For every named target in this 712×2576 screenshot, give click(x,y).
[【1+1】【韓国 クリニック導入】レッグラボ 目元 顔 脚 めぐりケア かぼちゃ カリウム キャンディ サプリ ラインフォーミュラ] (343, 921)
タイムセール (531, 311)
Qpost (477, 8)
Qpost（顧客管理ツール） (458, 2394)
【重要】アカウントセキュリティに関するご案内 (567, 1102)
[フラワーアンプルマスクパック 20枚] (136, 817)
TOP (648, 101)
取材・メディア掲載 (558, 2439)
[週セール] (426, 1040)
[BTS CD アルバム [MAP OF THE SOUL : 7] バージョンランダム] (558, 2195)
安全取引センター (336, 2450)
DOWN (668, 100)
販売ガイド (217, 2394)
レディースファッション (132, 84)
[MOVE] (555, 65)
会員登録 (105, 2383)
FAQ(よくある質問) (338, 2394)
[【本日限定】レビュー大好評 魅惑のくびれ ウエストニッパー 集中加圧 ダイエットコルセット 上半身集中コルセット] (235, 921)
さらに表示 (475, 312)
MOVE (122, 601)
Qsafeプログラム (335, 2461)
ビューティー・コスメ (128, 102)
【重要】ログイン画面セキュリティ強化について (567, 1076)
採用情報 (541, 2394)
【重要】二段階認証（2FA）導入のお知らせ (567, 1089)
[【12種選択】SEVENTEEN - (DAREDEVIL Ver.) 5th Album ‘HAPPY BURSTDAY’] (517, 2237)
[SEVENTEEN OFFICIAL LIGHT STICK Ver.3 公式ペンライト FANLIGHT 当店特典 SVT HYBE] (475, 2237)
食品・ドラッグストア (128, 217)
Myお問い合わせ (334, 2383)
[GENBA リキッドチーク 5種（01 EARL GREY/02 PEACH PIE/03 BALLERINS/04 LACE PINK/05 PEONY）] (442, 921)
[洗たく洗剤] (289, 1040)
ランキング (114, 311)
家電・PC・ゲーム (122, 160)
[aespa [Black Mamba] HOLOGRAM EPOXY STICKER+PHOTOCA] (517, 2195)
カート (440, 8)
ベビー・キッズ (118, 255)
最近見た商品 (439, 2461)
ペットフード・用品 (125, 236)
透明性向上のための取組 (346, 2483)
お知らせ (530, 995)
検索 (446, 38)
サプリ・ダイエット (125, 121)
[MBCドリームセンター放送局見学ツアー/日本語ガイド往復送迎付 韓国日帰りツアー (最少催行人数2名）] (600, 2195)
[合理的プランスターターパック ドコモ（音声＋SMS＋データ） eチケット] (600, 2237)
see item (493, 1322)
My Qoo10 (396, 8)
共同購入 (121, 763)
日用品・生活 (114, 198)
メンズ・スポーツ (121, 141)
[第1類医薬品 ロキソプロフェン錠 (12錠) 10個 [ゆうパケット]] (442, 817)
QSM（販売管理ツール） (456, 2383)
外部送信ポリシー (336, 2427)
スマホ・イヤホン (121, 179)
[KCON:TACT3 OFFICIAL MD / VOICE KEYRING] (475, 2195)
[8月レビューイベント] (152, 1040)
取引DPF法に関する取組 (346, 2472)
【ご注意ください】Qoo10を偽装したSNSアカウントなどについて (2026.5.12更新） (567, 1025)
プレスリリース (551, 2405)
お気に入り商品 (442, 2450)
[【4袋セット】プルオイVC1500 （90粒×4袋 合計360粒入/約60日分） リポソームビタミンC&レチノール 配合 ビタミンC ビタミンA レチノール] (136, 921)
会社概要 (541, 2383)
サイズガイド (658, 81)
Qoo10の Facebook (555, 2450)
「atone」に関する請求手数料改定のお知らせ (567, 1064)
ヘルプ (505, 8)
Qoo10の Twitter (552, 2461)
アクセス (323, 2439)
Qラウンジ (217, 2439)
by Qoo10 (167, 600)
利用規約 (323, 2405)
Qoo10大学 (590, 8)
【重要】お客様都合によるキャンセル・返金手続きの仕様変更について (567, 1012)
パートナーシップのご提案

* * * * *

Starting at the line with "[SEVENTEEN OFFICIAL LIGHT" and ending at the line with "メンズ・スポーツ (121, 141)", print each line of the listing above exactly, with no other lines.

■ FINISHED TASK:
[SEVENTEEN OFFICIAL LIGHT STICK Ver.3 公式ペンライト FANLIGHT 当店特典 SVT HYBE] (475, 2237)
食品・ドラッグストア (128, 217)
Myお問い合わせ (334, 2383)
[GENBA リキッドチーク 5種（01 EARL GREY/02 PEACH PIE/03 BALLERINS/04 LACE PINK/05 PEONY）] (442, 921)
[洗たく洗剤] (289, 1040)
ランキング (114, 311)
家電・PC・ゲーム (122, 160)
[aespa [Black Mamba] HOLOGRAM EPOXY STICKER+PHOTOCA] (517, 2195)
カート (440, 8)
ベビー・キッズ (118, 255)
最近見た商品 (439, 2461)
ペットフード・用品 (125, 236)
透明性向上のための取組 (346, 2483)
お知らせ (530, 995)
検索 (446, 38)
サプリ・ダイエット (125, 121)
[MBCドリームセンター放送局見学ツアー/日本語ガイド往復送迎付 韓国日帰りツアー (最少催行人数2名）] (600, 2195)
[合理的プランスターターパック ドコモ（音声＋SMS＋データ） eチケット] (600, 2237)
see item (493, 1322)
My Qoo10 (396, 8)
共同購入 (121, 763)
日用品・生活 (114, 198)
メンズ・スポーツ (121, 141)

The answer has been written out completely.